CAPEC-1: Accessing Functionality Not Properly Constrained by ACLs
In applications, particularly web applications, access to functionality is mitigated by an authorization framework. This framework maps Access Control Lists (ACLs) to elements of the application's functionality; particularly URL's for web apps. In the case that the administrator failed to specify an ACL for a particular element, an attacker may be able to access it with impunity. An attacker with the ability to access functionality not properly constrained by ACLs can obtain sensitive information and possibly compromise the entire application.
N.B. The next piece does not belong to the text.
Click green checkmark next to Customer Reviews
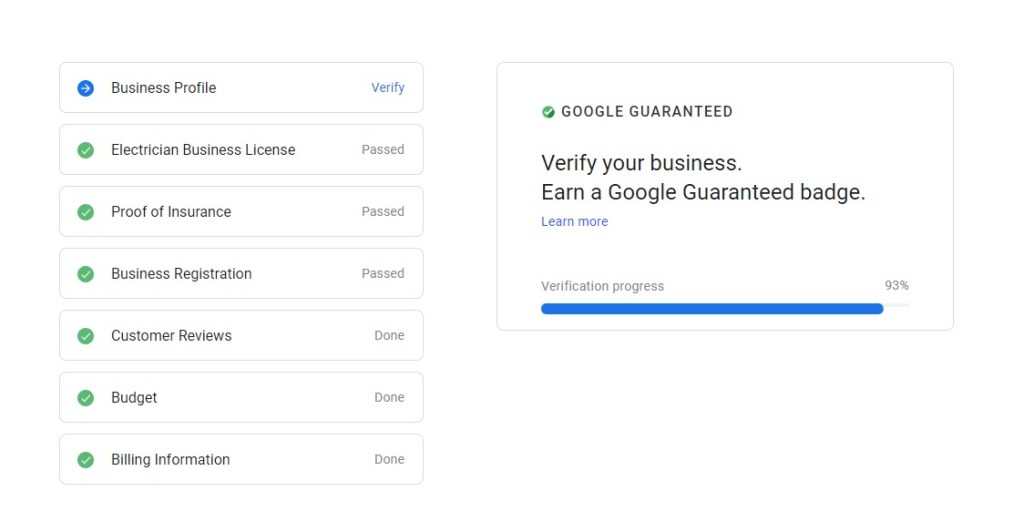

Such an attacker can access resources that must be available only to users at a higher privilege level, can access management sections of the application, or can run queries for data that they otherwise not supposed to.
CAPEC-127: Directory Indexing
An adversary crafts a request to a target that results in the target listing/indexing the content of a directory as output. One common method of triggering directory contents as output is to construct a request containing a path that terminates in a directory name rather than a file name since many applications are configured to provide a list of the directory's contents when such a request is received. An adversary can use this to explore the directory tree on a target as well as learn the names of files. This can often end up revealing test files, backup files, temporary files, hidden files, configuration files, user accounts, script contents, as well as naming conventions, all of which can be used by an attacker to mount additional attacks.
CAPEC-81: Web Server Logs Tampering
Web Logs Tampering attacks involve an attacker injecting, deleting or otherwise tampering with the contents of web logs typically for the purposes of masking other malicious behavior. Additionally, writing malicious data to log files may target jobs, filters, reports, and other agents that process the logs in an asynchronous attack pattern. This pattern of attack is similar to "Log Injection-Tampering-Forging" except that in this case, the attack is targeting the logs of the web server and not the application.